I would pay someone to just come to my house and train tyson. Last I checked you,
Started rewarding them for looking at you.
Then added a command in like "here" and then you rewarded them,
Then you dropped hot dogs out of your mouth while they sat infront of you, then you put them in a heel and started wkth the here command and dropping hotdogs. I have not done this yet but I will start at some point.


----------



## VTGirlT (May 23, 2013)

Well i imagine it this way. When someone comes walking near. i put her into a heel, i look at her and she looks at me, concentrates on me. I can multitask, she doesn't have to worry about that. And if touching my leg gives her more incentive and understand i want her as close as possible ill take it. I just figured it would be easier for her in that way but i dont really know. But if i am not looking at her, makes sense to have her look at my shoulder as opposed to my eyes since i would looking straight ahead, i never thought of that part. 

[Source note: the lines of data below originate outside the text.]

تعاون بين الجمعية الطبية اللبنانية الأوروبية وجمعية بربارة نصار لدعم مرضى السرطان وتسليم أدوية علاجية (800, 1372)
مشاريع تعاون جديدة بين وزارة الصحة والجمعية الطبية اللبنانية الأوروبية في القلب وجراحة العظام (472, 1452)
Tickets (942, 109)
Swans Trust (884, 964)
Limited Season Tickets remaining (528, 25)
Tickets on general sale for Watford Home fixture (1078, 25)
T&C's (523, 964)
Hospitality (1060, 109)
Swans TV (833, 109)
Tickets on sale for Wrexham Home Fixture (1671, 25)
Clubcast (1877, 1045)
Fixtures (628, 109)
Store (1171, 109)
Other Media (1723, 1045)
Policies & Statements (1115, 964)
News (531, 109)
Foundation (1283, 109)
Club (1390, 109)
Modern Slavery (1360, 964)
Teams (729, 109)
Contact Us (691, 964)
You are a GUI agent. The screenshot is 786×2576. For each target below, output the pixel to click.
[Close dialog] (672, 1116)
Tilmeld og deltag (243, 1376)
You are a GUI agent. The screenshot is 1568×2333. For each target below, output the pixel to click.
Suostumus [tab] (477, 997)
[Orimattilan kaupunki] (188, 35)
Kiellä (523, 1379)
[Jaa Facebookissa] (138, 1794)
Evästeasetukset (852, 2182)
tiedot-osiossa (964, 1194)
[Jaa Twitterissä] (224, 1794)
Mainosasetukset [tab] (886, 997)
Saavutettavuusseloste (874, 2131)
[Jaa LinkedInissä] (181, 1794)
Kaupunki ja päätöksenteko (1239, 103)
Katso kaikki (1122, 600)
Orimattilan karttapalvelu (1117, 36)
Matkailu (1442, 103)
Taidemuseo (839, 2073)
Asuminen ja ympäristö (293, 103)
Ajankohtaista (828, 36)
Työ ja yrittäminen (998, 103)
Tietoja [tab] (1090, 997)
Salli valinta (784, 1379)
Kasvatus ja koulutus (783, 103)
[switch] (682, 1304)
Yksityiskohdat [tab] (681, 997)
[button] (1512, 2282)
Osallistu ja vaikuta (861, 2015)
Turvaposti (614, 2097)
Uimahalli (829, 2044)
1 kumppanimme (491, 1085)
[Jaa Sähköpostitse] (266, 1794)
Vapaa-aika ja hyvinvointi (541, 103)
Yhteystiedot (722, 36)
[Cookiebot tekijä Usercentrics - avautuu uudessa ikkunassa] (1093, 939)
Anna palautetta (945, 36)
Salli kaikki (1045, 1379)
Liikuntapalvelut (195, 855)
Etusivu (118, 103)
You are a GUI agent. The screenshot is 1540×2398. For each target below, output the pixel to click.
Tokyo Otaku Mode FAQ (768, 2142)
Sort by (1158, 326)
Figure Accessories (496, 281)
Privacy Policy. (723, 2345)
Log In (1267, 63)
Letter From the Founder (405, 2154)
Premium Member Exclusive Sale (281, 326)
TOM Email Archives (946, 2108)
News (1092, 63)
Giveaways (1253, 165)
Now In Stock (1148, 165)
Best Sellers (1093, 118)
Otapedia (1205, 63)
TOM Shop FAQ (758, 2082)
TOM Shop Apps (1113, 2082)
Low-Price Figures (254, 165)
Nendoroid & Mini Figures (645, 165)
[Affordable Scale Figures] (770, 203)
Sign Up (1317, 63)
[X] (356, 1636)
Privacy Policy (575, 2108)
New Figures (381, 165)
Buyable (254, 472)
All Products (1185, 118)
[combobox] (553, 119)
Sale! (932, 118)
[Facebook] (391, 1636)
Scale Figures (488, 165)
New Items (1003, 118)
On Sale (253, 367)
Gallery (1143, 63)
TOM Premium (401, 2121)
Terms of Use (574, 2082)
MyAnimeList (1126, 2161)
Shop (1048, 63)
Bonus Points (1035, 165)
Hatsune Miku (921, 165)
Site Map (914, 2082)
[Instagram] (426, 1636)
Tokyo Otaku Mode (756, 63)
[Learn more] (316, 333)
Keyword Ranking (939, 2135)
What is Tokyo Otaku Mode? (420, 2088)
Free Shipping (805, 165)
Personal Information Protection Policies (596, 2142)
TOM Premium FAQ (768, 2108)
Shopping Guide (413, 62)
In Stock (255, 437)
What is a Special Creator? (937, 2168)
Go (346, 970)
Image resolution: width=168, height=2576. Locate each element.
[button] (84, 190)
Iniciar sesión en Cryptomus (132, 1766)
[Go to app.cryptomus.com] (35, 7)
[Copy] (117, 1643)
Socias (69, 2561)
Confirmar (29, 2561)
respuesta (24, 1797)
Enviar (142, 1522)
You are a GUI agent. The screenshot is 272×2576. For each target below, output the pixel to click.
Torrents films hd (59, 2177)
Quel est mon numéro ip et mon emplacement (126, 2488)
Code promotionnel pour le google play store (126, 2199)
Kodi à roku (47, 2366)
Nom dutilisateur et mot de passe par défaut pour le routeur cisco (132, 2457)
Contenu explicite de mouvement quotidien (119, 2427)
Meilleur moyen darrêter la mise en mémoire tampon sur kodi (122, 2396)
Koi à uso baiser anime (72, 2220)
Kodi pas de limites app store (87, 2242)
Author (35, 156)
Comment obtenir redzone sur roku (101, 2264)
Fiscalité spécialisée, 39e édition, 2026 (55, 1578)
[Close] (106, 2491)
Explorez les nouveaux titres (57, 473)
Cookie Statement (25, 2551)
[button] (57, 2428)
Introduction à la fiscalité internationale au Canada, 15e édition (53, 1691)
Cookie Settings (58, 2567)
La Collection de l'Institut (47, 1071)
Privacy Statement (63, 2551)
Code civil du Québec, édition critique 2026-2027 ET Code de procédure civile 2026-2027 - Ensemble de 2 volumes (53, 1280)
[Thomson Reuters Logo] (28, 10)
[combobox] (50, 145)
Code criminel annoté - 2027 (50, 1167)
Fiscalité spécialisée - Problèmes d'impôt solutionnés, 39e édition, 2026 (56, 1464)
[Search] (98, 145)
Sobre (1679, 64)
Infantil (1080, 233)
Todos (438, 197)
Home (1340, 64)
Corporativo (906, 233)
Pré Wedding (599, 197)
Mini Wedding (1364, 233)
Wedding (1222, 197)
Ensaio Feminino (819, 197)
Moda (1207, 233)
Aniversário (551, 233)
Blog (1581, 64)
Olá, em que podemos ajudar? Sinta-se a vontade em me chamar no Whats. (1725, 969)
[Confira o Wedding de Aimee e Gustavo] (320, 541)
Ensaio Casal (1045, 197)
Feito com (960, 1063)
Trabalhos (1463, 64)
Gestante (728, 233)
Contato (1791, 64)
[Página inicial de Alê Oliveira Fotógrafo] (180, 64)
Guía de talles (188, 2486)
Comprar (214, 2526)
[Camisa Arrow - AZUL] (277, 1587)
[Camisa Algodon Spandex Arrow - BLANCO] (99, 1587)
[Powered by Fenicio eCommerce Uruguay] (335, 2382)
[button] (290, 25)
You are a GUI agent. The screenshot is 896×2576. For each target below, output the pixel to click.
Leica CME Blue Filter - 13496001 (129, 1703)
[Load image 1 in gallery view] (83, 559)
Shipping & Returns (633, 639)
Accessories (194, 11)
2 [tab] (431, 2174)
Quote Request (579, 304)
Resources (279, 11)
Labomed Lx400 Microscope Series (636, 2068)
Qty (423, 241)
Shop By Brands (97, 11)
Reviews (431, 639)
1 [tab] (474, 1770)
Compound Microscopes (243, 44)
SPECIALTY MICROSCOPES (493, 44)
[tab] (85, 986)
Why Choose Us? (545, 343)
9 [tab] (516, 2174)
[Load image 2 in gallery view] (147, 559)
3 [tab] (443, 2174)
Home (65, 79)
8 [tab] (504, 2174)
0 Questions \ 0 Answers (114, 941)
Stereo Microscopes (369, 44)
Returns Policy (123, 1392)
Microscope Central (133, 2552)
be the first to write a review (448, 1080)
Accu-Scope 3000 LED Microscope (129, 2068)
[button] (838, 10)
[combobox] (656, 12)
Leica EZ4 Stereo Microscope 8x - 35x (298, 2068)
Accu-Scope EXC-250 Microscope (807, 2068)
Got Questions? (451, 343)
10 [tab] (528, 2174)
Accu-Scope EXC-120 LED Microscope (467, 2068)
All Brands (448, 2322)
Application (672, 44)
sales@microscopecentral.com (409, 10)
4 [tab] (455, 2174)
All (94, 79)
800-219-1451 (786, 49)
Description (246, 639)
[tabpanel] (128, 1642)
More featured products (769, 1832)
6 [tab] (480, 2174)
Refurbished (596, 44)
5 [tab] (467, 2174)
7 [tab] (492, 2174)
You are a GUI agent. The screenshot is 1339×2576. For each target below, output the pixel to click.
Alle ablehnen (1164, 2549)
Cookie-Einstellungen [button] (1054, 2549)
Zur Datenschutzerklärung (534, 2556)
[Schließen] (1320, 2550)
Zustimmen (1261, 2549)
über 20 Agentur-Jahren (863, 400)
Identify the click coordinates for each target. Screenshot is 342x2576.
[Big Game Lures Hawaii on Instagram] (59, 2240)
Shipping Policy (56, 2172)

But ya, Its not for competition, its for reality and everyday situations with a FA dog. 



What if you cannot use food rewards misslesleedavis? I know she loves her flirtpole. But she doesnt care for any other toy enough to work for it.


----------



## misslesleedavis1 (Dec 5, 2013)

I dont know. It took me hours of questions to find someone that would tell me the pointers. 
Tyson will not work for toy rewards, he will occasionally work for food rewards so its hard to find what drives him. I am not in the boat with focused heeling people yet. Tyson heals and he has nailed the "here" command. Other then that I am having trouble with him transitioning.


----------



## VTGirlT (May 23, 2013)

misslesleedavis1 said:


> I dont know. It took me hours of questions to find someone that would tell me the pointers.
> Tyson will not work for toy rewards, he will occasionally work for food rewards so its hard to find what drives him. I am not in the boat with focused heeling people yet. Tyson heals and he has nailed the "here" command. Other then that I am having trouble with him transitioning.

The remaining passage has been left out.